Experiences And Thoughts Of A Horn Player With Focal Dystonia

The following is a scanned image forwarded to me by a French Horn teacher.

One of his students was suffering Musician’s Focal Dystonia symptoms and without any external guidance, came up with the thoughts and musings about her condition that you see in the image below.

horn player thoughts musicians focal dystonia

Horn player with Focal Dystonia: some thoughts

For the purposes of readability, I have transcribed some of her texts below:

I am at a point in my level of playing where it is no longer a matter of “good” and “bad”. It is a matter of effective/efficient vs. ineffective/inefficient. My brain has found ways to compensate physically for inefficient tensions placed in my playing both consciously and subconsciously. This creates an ineffective performance – musical ideas/lines are not translated to the audience.

To reverse this cycle of failure out of a desire to be “good”, I need to refocus my energy. I need to find another outlet for my frustrations, stresses and insecurities. I am going to try more yoga and more physical exercises (running etc) to release tensions.
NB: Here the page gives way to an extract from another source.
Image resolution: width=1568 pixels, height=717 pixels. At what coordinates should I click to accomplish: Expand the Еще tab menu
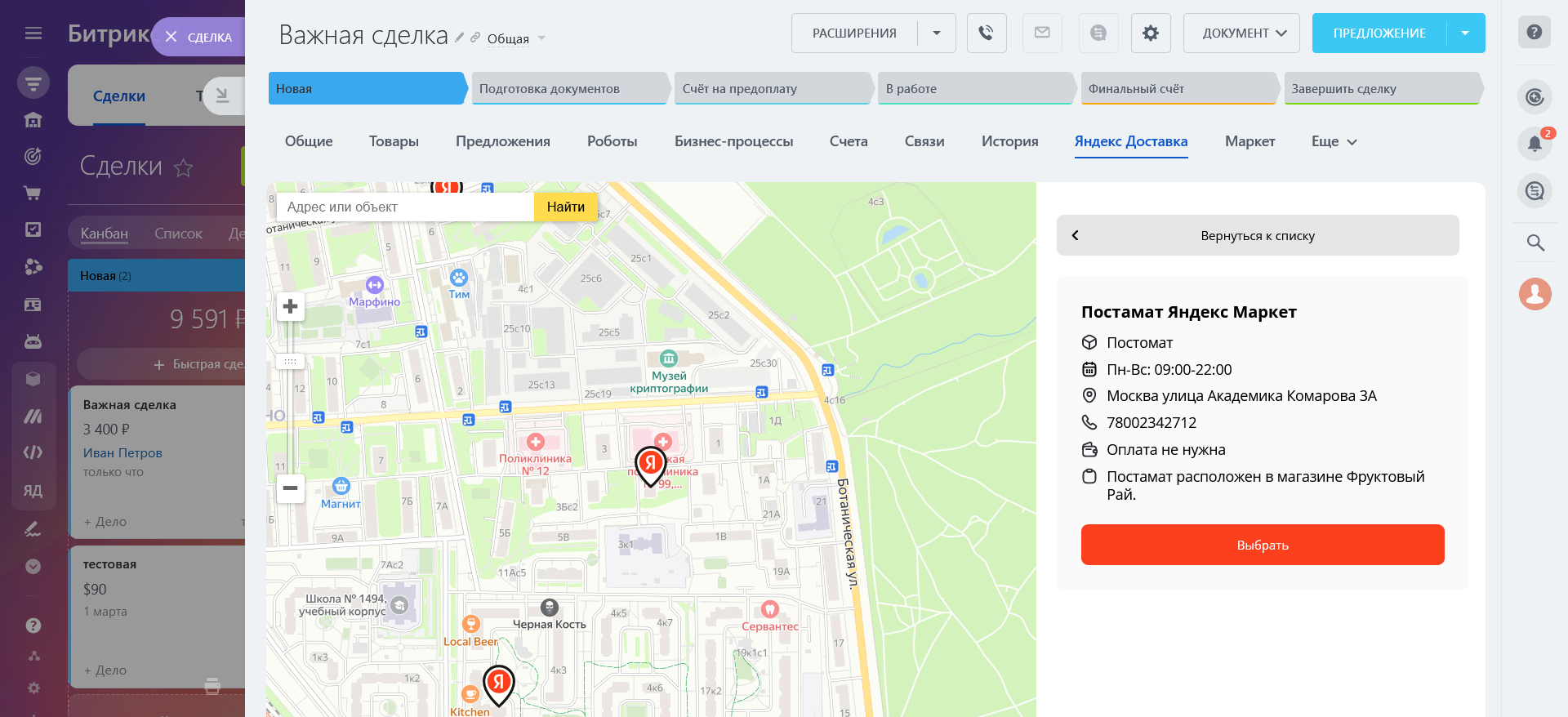pos(1334,142)
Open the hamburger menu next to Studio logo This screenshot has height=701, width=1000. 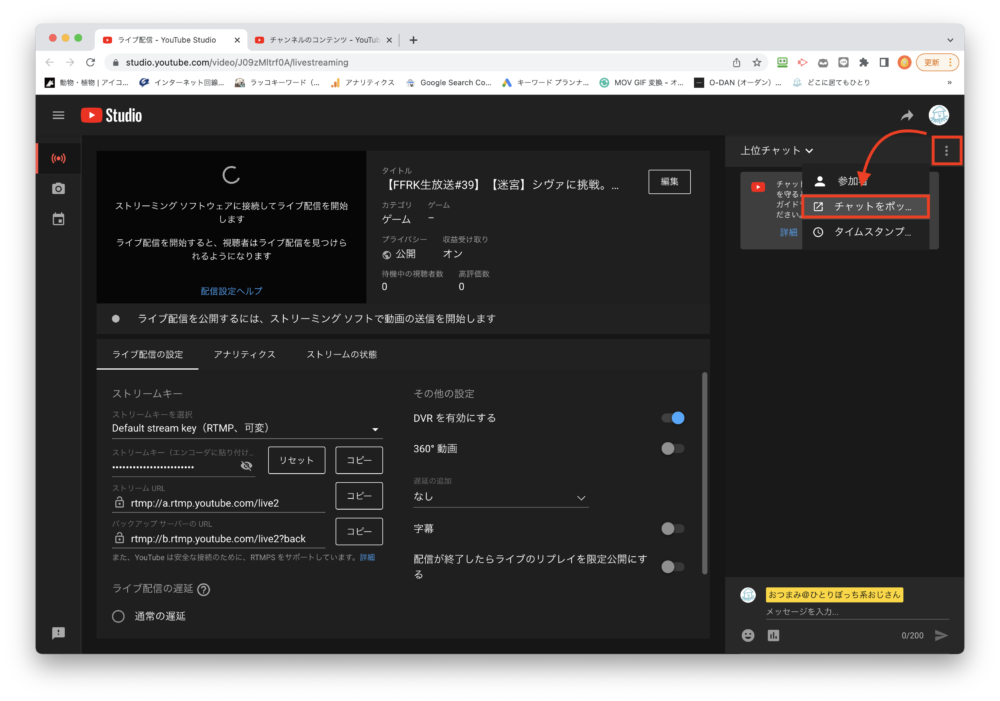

There is no way to fully get rid of the outside stresses in my life – they will always be there. However I can find other ways to redirect them, which will hopefully re-wire my brain so that these stresses are no longer projected through my playing.

How can the horn be used to project a person’s personality/musicality when it only knows stress?

FEAR = STRESS = TENSION = STRESS = SUB-PAR PLAYING = STRESS = FEAR

The brain has turned horn playing into a coping method for outside stresses. The horn will only project what I put into it. If I play carrying a heavy load, I will not be able to project a clear, focused sound. Subconsciously I am my own worst enemy. Inability to be able to perform to my desire creates more tension, which only impedes my playing. It creates this spiral that sucks me in.

Playing my horn used to make me happy. I need to rediscover that sensation. I no longer want to project fear and stress. I no longer want to be written off as a “solid” or “decent” or “hard working” player. I want to be great.